晋江文学城
下一章 上一章  目录  设置

93、高中 ...

  •   夏天到了,爷爷的手脚也灵活许多,他说,趁着还能动,想再去家乡看一看。钟立言叫融嘉和爷爷奶奶一起去,融嘉没说什么,臭着一张脸上了车。
      接下来的几天,钟立言一直在家陪妻子。廖茵腹涨难受,脸色发紫,一整天都待在卫生间里走不出来。在外面等得实在是急了,钟立言说,“去医院吧。这样下去不是办法。”
      廖茵不肯去,她疼得说不出话,叫声传到楼上,这不是她第一次听见母亲痛苦的叫喊,只是今天的,似乎特别厉害。
      “幸福,幸福,你快下来一下。”
      客厅凌乱一片,大大小小,各种类型的消食片和冲剂,有些消化茶的包装破开了,洒了一地都是。
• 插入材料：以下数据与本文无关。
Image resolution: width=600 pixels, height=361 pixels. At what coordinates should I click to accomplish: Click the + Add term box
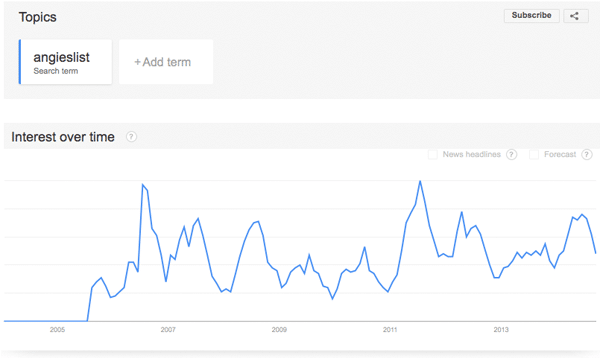(x=166, y=62)
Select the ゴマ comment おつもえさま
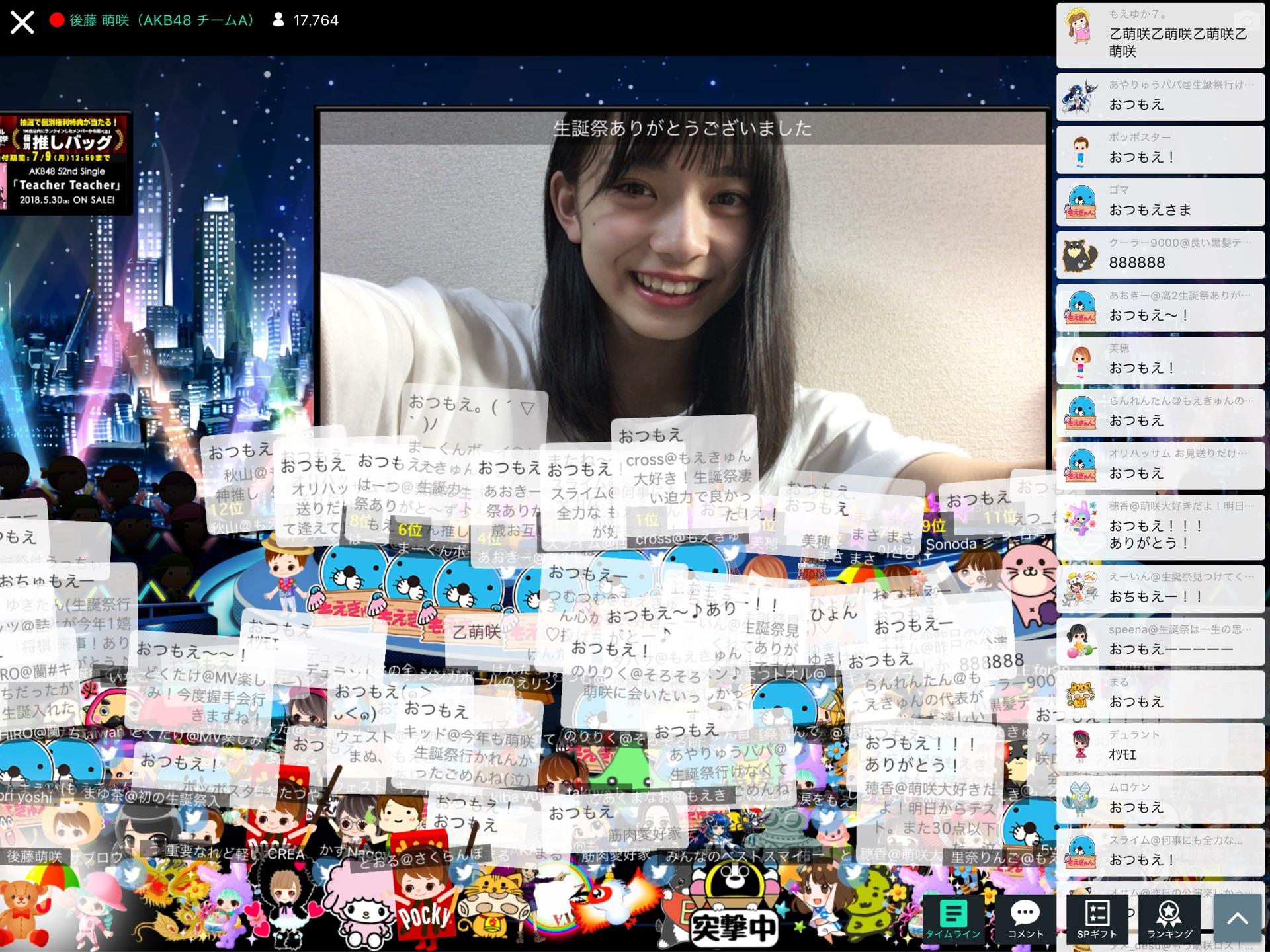The image size is (1270, 952). pos(1160,202)
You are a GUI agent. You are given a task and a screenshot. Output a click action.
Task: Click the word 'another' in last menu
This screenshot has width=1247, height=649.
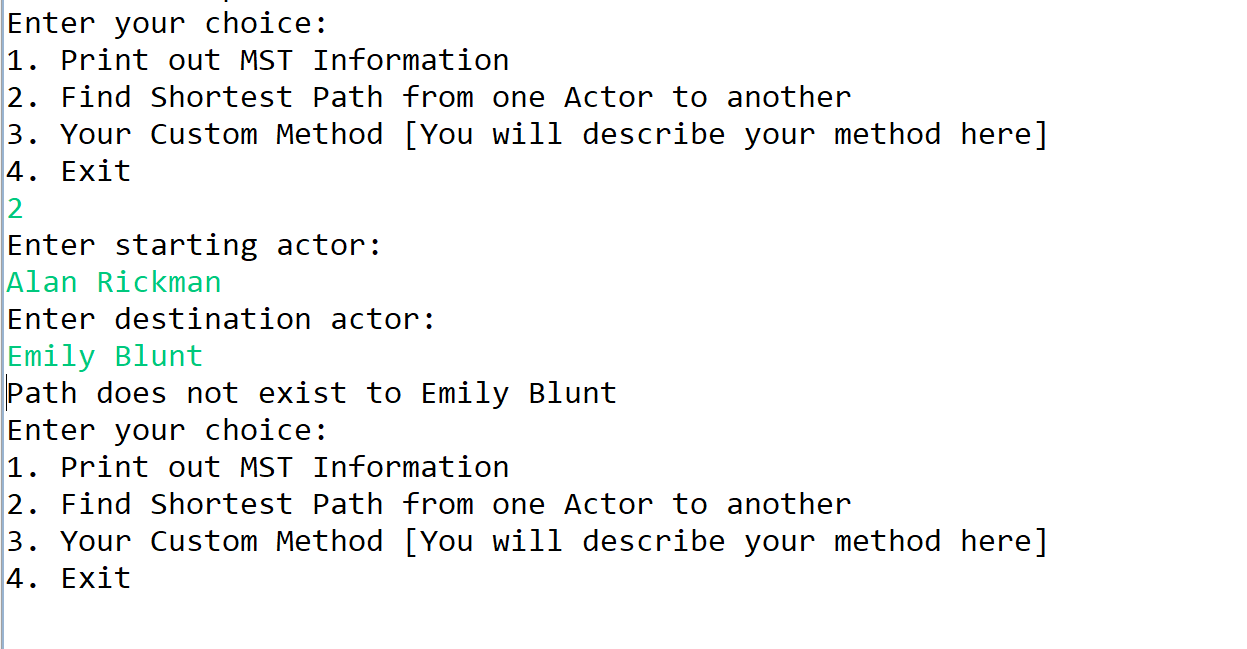789,505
看见披头散发的妈妈连站都站不稳,幸福傻在原地,钟立言火气很大,不悦地说,“怎么叫了半天才下来?”
      “幸福!”见女儿还是愣着,他吼她,“你耳聋了是不是?”
      她回神过来,眼眶霎时通红,“爸......爸爸,我要怎么办?”
      钟立言拽住廖茵的肩膀,叫幸福把她扶到自己背上。哪知道手才松开,廖茵踉跄地朝卫生间的方向转去,“不行......我要上厕所。”
      “你在里面已经一整天了......我背你去医院......”
      “我不去医院!你走开......”廖茵不依不挠地挣开丈夫,脚没有力气,差一点跪到地上,模样狼狈不堪。钟立言扭不过她,只好也跟了进去。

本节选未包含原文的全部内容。